Tracks ADF pipelines, Databricks notebooks, Databricks jobs, and Dataflows in a single Unity Catalog schema — without modifying how those jobs are triggered.

Ported from a mature SQL Server / ADF ETL orchestration framework. The monitoring and tracking patterns have been reimplemented as Unity Catalog Delta tables and a self-creating Python class, making them available to pure Databricks teams without a SQL Server dependency.


Why this framework?

Most existing tools cover one platform or the other:

Tool What it covers Gap
ADF monitoring (Azure Portal) ADF pipeline runs No DBX notebooks, no task-level app log
Databricks job UI / API DBX jobs only No ADF pipelines, no cross-job correlation
Azure Monitor / Log Analytics Raw platform logs Not process-aware — no task catalogue, no watermarks
Apache Atlas / Unity Catalog lineage Data lineage Not execution-status oriented
Great Expectations / Soda Data quality Not ETL step tracking
Custom Delta audit tables Project-specific No standard schema, no Python SDK, no ADF bridge

What this framework adds:

  1. Single Delta schema tracks ADF pipelines, DBX notebooks, DBX jobs, and Dataflows in one place.
  2. Task catalogue (ETLconfigTasks) with sequence/workflow ordering — not just raw run receipts.
  3. Delta watermark registry (ETLconfigParameters) with typed parameters and ADF Lookup bridge.
  4. Per-process scoping (ProjectCode / ProcessLoad) — HR_DAILY and FIN_MONTHLY tracked independently.
  5. Snapshot columns in execution log — history stays accurate even when the task catalogue changes.
  6. Self-creating Python class (setup()) — zero manual DDL for Databricks teams.
  7. JDBC-queryable by SQL Server, ADF, and any ODBC tool — no Python SDK needed for consumption.

Quick Start

%pip install databricks-etl-monitor --upgrade --no-deps

from etl_monitor import ETLMonitorFramework

monitor = ETLMonitorFramework(spark, catalog="main", schema="etl")
monitor.setup()   # idempotent — creates 6 tables, 6 views, seeds sequence stages

# Register a domain process (once)
monitor.register_process("CORP", "HR_DAILY", name="HR Daily Load", owner="HR Team", load_frequency="D")

# Register tasks (once)
monitor.register_task("CORP", "HR_DAILY", task_id=0, workflow_id=0, sequence_id=0,
                      task_name="Initiation", source_type="DBX_NOTEBOOK")
monitor.register_task("CORP", "HR_DAILY", task_id=1, workflow_id=1, sequence_id=2,
                      task_name="Load Employees", source_type="DBX_NOTEBOOK",
                      source_system_code="LoadEmployees", task_mandatory=True)

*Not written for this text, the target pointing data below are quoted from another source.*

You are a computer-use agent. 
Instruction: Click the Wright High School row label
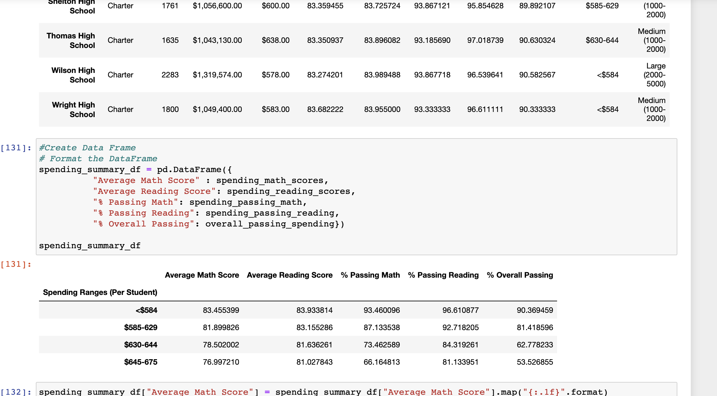coord(73,109)
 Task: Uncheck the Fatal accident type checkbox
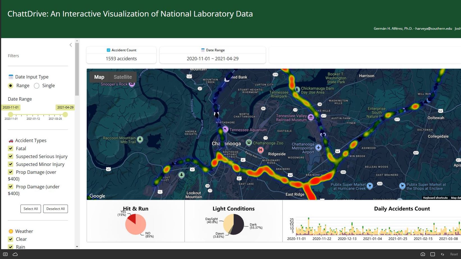click(x=11, y=149)
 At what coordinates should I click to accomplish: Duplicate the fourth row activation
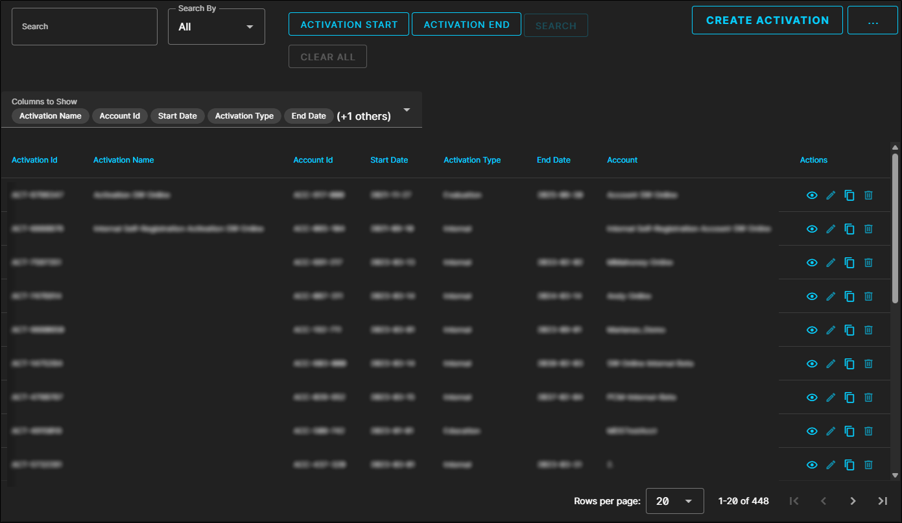pos(849,296)
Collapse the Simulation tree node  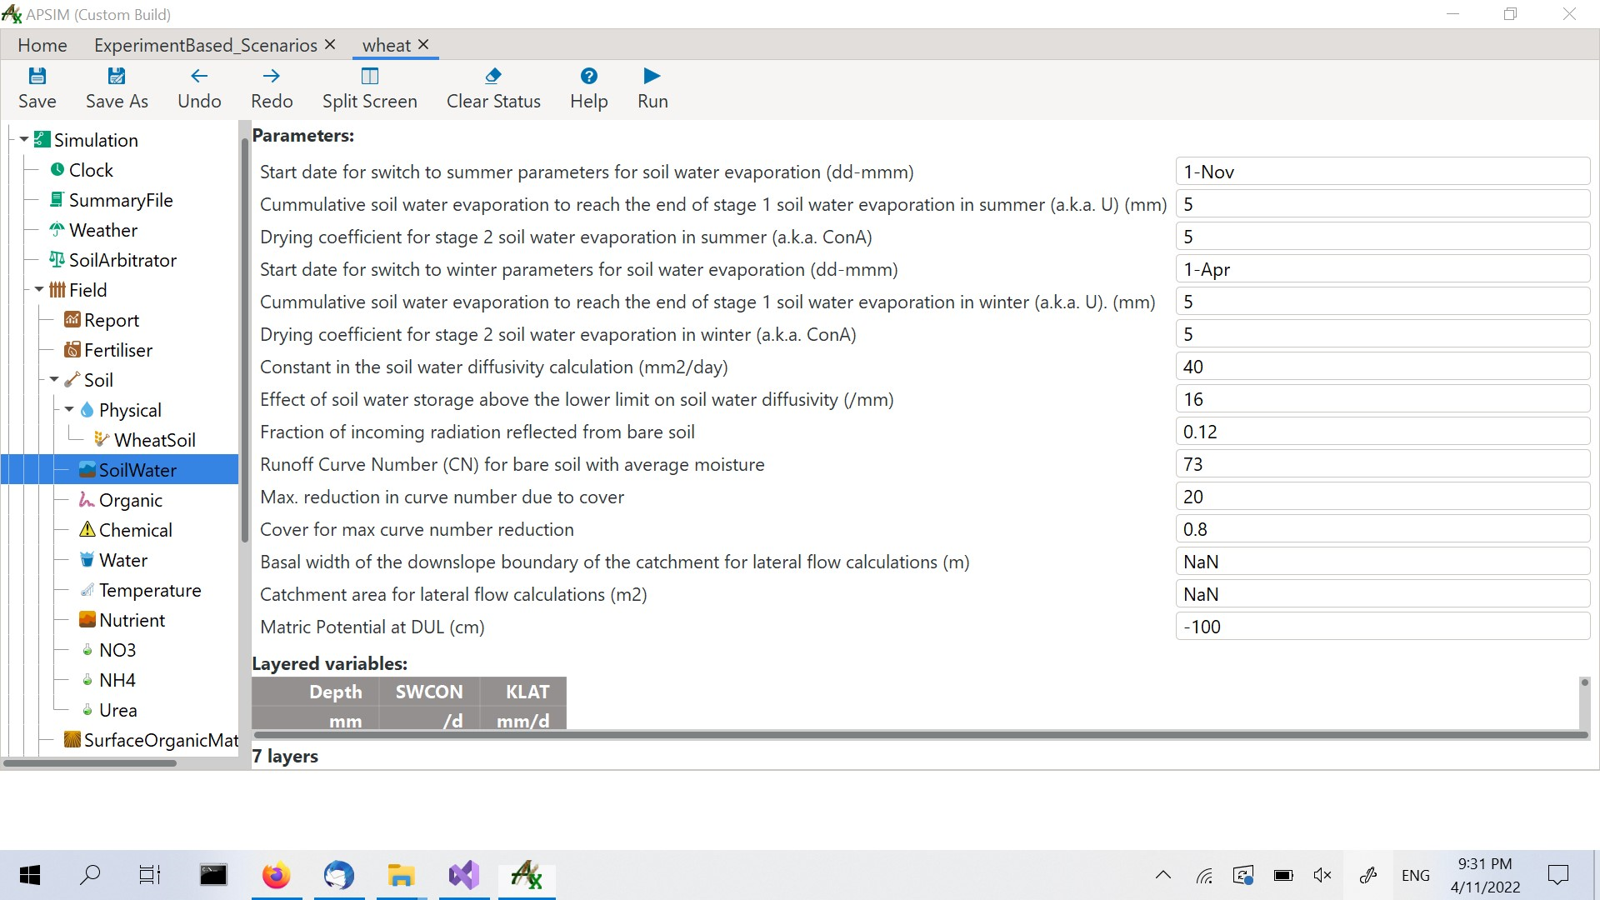24,140

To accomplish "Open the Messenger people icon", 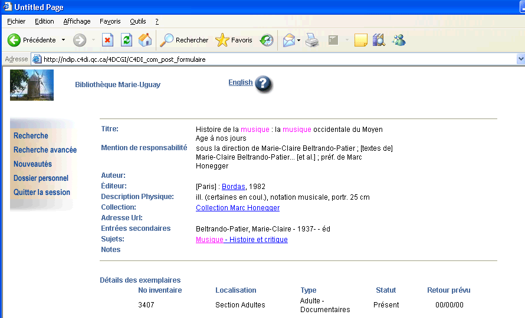I will pos(399,40).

# Register watermarks (once)
monitor.register_parameter("CORP", "HR_DAILY", "SYSDT", "SYSTEM")
monitor.register_parameter("CORP", "HR_DAILY", "LoadEmployees", "DELTA_DATE",
                           description="Last loaded employee timestamp")

# Each run
exec_id = ETLMonitorFramework.generate_execution_id()
monitor.generate_execution_steps(exec_id, "CORP", "HR_DAILY", "2026-04-09")

with monitor.task(exec_id, "CORP", "HR_DAILY",
                  task_id=1, workflow_id=1, sequence_id=2,
                  processing_date="2026-04-09"):
    pass   # your notebook logic here

Sample Notebooks

After installing, extract the sample notebooks to your workspace:

SAMPLE_USAGE_PATH = monitor.sample_usage(spark)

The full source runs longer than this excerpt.